> [Task brief]: Rewrite the records from the line with "Click the vertical" up to and including the line with "point(578,22)", putting "Export Skeleton" in place of "Export Body Parts" and keeping everything else the same.
++++++++
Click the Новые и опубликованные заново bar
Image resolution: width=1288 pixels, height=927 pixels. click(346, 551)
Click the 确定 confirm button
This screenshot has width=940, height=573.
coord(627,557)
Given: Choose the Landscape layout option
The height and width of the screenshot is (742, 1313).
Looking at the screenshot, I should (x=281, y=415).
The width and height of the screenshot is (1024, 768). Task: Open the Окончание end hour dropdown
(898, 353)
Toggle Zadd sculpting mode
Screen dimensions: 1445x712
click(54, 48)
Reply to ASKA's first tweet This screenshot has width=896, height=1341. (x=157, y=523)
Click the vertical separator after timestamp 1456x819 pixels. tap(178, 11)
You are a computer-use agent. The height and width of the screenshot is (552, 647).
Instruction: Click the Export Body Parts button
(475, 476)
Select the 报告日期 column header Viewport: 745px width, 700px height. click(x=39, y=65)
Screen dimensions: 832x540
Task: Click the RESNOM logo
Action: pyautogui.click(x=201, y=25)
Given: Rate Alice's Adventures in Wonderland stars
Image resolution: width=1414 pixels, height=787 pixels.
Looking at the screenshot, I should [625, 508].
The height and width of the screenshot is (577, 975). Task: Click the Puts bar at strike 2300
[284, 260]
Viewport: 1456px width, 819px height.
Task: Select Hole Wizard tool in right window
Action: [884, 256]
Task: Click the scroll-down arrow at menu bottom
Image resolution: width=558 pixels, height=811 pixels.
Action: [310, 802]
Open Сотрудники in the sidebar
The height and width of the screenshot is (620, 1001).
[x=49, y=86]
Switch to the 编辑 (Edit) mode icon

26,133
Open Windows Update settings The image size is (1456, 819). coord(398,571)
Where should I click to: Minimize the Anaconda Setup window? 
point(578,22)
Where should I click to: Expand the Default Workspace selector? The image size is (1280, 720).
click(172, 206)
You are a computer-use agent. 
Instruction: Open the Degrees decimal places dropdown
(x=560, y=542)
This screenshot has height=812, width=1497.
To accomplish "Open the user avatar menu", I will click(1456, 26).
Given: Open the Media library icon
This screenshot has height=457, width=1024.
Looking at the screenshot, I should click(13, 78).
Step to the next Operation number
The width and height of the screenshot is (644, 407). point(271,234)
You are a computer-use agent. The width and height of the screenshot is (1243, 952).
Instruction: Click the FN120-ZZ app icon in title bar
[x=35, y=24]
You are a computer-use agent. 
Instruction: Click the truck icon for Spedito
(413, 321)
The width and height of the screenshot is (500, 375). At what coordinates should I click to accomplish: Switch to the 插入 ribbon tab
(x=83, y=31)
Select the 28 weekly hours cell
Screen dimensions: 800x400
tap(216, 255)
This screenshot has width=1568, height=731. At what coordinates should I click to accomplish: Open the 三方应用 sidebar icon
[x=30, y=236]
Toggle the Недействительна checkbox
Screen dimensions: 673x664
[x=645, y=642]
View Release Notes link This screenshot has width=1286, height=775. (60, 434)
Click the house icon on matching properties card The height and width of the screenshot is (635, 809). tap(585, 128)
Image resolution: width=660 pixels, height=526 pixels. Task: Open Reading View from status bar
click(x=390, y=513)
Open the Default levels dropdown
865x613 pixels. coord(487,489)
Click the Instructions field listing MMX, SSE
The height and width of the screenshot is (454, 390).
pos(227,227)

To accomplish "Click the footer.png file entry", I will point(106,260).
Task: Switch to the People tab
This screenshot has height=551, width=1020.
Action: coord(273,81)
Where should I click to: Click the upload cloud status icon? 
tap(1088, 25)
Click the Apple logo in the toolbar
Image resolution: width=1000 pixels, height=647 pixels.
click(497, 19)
++++++++
> [Written response]:
Click the vertical separator after timestamp 1456x819 pixels. tap(178, 11)
You are a computer-use agent. The height and width of the screenshot is (552, 647).
Instruction: Click the Export Skeleton button
(475, 476)
Select the 报告日期 column header Viewport: 745px width, 700px height. click(x=39, y=65)
Screen dimensions: 832x540
Task: Click the RESNOM logo
Action: pyautogui.click(x=201, y=25)
Given: Rate Alice's Adventures in Wonderland stars
Image resolution: width=1414 pixels, height=787 pixels.
Looking at the screenshot, I should [625, 508].
The height and width of the screenshot is (577, 975). Task: Click the Puts bar at strike 2300
[284, 260]
Viewport: 1456px width, 819px height.
Task: Select Hole Wizard tool in right window
Action: [884, 256]
Task: Click the scroll-down arrow at menu bottom
Image resolution: width=558 pixels, height=811 pixels.
Action: [310, 802]
Open Сотрудники in the sidebar
The height and width of the screenshot is (620, 1001).
[x=49, y=86]
Switch to the 编辑 (Edit) mode icon

26,133
Open Windows Update settings The image size is (1456, 819). coord(398,571)
Where should I click to: Minimize the Anaconda Setup window? 
point(578,22)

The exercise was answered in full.